ISRAELE: APPELLO PER LE PERSONE LGBT

In Israele, anche se è lo stato dove i nativi omosessuali se la passano largamente meglio rispetto a tutti quelli del Medio Oriente, non si possono celebrare matrimoni egualitari perché non esiste il matrimonio civile: lo stato, esattamente come nei paesi musulmani che lo circondano, è un’istituzione legata a filo doppio alla religione e quella ebraica vieta l’omosessualità con le stesse parole che usano quella cristiana e quella islamica, dato che la radice che ha prodotto quest’intolleranza è la stessa.

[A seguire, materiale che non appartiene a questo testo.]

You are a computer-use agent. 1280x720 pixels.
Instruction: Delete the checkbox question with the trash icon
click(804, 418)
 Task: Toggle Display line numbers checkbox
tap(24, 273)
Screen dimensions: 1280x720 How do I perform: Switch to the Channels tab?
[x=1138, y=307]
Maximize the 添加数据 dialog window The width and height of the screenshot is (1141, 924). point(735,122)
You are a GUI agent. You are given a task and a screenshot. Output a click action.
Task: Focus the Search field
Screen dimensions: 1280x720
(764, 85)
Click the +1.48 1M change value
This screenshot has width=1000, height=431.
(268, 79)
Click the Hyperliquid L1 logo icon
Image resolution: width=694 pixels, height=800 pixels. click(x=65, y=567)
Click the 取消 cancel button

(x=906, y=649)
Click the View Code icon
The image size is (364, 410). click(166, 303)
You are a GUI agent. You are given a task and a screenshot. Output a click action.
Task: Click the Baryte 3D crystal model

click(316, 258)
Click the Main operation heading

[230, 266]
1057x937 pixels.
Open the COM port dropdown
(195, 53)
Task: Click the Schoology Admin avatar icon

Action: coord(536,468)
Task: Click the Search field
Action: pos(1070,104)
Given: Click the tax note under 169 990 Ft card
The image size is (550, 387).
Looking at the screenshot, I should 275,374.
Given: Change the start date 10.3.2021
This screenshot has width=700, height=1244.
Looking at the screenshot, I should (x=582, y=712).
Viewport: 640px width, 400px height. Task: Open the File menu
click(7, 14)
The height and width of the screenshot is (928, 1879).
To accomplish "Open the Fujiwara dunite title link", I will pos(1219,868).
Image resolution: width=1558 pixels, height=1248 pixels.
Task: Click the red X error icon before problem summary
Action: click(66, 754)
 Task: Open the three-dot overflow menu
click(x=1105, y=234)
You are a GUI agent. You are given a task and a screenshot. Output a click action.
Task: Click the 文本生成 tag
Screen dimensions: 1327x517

Oggi le persone LGBTQI sono escluse da tutti i servizi religiosi delle comunità ebraiche ortodosse in Israele e per quanto, come lamenta giustamente Daniel Jonas, presidente dell’associazione gay ebraica Havruta (Amicizia), nel documento di Beit Hillel non si trovi traccia di alcun diritto civile né di alcuna apertura alle unioni tra persone dello stesso sesso, all’adozione e alla maternità surrogata, la presa di posizione è già un punto di partenza importante che, ci si augura, “costituirà un’apertura per un dialogo tra uguali, che al termine del processo porterà al riconoscimento di noi come persone, delle nostre unioni e delle nostre famiglie” [jpost.com].

ARGENTINA: NOZZE  GAY IN SINAGOGA

Che un giorno anche in Israele ci possano essere più famiglie è per ora una speranza, ma in Argentina questo è già possibile e lo è anche per le persone di religione ebraica, come Victoria Escobar e Romina Charur che si sono unite in matrimonio in una sinagoga del quartiere Belgrano di Buenos Aires. Certo, qui l’ebraismo è di matrice meno ortodossa che in Israele, perché prevalgono conservatori e riformati, che vogliono “garantire a tutti i membri della comunità lo stesso accesso ai diritti“, tanto che è possibile anche l’ordinazione di rabbini apertamente omosessuali [telam.com.ar]. Ma unendo le due notizie, almeno un po’ di speranza sembra possibile, per un futuro sempre più inclusivo, entro qualunque confine ci si sposti.